From the line below that contains "Open nature communications breadcrumb link" to the line that contains "Task: Open the F10 company info", repeat every line exactly, both ends included, and nothing else.

Segment Start: Record extracts

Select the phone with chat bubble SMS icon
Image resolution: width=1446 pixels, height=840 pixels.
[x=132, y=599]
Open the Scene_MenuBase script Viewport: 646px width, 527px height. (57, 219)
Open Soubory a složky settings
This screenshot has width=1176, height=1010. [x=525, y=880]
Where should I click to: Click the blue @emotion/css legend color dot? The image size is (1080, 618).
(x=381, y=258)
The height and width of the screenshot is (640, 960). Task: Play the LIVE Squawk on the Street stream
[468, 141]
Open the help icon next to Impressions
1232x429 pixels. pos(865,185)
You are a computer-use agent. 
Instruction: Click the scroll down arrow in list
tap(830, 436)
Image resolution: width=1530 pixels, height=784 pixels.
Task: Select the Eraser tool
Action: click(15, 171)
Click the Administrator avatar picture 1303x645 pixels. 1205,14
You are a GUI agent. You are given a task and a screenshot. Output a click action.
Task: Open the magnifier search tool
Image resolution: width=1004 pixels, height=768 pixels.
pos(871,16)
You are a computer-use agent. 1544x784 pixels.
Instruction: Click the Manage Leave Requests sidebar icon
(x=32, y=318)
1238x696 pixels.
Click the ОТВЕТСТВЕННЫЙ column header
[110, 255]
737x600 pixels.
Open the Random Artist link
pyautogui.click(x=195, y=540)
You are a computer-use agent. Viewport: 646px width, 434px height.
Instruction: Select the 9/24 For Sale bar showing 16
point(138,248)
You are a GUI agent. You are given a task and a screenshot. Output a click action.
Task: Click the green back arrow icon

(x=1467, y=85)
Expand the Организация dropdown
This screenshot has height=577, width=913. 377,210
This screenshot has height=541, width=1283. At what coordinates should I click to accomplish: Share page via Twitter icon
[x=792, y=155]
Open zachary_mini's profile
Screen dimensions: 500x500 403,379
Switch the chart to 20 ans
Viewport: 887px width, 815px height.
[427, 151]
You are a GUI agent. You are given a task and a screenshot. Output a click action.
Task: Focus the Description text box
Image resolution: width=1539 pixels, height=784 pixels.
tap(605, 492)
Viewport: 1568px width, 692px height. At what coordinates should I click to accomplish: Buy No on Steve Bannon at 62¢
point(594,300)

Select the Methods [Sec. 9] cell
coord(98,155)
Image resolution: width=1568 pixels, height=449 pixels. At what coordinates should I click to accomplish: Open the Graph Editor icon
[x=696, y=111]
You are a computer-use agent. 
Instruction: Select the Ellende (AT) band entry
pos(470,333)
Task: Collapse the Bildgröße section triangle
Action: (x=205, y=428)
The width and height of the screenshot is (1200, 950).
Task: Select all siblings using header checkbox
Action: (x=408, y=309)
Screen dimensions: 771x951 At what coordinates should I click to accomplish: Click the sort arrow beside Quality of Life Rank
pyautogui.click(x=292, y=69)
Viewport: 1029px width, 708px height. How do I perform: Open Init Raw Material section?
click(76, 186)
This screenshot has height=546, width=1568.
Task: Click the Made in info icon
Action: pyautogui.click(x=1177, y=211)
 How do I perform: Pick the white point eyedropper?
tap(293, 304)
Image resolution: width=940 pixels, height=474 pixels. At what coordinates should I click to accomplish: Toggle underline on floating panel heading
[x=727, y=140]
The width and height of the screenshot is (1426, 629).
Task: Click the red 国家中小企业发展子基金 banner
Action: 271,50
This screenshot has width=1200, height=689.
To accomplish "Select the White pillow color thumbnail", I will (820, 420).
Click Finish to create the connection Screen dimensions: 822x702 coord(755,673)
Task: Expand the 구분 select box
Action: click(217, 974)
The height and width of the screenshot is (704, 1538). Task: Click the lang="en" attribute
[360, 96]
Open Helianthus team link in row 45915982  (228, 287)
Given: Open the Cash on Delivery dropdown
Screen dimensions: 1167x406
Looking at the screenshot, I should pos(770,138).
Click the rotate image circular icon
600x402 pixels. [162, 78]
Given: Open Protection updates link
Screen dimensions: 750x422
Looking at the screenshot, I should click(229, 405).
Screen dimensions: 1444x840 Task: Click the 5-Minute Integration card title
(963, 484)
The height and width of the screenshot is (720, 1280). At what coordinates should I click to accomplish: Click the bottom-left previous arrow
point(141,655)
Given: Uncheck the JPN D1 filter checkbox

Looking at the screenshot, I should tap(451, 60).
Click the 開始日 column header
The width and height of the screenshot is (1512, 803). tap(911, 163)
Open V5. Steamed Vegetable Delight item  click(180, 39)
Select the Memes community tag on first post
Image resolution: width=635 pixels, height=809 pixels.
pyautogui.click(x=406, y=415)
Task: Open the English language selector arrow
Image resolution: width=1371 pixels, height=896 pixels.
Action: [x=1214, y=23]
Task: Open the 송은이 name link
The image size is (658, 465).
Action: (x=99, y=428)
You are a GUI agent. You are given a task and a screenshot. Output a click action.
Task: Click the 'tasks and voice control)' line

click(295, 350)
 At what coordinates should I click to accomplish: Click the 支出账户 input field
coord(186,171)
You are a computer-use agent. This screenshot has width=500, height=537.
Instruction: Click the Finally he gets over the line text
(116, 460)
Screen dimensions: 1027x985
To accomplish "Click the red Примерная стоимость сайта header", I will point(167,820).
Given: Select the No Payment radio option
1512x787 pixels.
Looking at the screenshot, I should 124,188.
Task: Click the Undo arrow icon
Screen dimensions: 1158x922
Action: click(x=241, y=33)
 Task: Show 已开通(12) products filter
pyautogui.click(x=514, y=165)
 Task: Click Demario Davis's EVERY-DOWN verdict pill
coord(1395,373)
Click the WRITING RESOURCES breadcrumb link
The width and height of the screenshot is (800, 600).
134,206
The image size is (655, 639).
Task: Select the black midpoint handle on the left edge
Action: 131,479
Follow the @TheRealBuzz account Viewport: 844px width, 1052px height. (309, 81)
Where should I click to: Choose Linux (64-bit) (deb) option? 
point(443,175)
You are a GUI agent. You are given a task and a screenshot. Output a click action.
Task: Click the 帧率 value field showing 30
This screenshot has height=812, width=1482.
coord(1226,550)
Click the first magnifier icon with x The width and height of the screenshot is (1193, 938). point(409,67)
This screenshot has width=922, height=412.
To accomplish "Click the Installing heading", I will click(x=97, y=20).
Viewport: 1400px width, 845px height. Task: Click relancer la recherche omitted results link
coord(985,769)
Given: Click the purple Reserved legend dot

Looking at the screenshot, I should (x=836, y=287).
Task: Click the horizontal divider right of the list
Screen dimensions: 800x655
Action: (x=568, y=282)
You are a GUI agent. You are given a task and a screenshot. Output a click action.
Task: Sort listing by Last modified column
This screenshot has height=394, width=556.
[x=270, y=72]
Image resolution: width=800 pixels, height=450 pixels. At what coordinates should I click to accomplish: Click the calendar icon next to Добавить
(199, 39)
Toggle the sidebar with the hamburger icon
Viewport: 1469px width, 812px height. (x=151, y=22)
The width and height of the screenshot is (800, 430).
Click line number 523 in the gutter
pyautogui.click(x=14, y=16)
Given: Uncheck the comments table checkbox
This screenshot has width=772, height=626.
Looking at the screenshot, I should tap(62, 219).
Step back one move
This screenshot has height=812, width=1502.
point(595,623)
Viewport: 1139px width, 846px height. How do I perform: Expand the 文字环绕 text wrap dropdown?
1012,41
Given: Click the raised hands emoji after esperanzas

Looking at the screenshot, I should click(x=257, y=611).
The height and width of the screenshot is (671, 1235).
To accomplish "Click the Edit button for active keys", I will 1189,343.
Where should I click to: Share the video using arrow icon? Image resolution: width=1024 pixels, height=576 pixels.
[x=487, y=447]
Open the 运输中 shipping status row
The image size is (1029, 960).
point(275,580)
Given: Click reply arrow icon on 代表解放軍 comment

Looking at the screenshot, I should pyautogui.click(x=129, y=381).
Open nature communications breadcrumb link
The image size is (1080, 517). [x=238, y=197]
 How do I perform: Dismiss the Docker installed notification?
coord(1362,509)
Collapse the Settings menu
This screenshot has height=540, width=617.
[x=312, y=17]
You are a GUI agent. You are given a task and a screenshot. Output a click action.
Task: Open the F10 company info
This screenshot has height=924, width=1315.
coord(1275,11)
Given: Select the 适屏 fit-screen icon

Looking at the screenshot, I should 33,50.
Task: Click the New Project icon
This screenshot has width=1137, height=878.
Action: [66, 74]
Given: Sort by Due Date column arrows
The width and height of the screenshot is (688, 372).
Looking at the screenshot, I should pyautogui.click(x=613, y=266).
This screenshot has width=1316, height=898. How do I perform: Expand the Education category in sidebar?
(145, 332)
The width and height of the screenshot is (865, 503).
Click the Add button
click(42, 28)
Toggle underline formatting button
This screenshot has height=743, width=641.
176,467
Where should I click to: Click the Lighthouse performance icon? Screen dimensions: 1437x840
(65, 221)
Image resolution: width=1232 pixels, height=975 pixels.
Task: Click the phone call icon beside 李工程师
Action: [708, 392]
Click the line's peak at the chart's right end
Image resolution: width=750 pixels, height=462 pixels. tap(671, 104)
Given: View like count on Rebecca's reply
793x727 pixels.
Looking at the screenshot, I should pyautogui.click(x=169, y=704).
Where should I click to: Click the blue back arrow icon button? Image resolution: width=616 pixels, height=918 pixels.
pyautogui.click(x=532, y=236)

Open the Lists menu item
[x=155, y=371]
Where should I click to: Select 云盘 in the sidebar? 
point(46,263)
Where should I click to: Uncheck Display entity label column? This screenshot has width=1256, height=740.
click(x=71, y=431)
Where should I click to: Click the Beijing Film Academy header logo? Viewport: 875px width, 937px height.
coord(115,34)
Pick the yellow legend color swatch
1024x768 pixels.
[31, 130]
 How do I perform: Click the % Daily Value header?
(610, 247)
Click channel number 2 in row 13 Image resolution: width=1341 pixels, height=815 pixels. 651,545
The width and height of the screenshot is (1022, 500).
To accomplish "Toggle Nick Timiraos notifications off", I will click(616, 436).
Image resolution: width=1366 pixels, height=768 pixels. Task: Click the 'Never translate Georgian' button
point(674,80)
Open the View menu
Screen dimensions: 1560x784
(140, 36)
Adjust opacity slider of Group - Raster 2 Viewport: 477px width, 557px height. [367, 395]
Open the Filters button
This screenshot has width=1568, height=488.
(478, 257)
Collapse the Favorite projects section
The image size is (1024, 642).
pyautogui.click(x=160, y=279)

Segment End: Record extracts

- _Answer box_:
Open nature communications breadcrumb link
The image size is (1080, 517). [x=238, y=197]
 How do I perform: Dismiss the Docker installed notification?
coord(1362,509)
Collapse the Settings menu
This screenshot has height=540, width=617.
[x=312, y=17]
You are a GUI agent. You are given a task and a screenshot. Output a click action.
Task: Open the F10 company info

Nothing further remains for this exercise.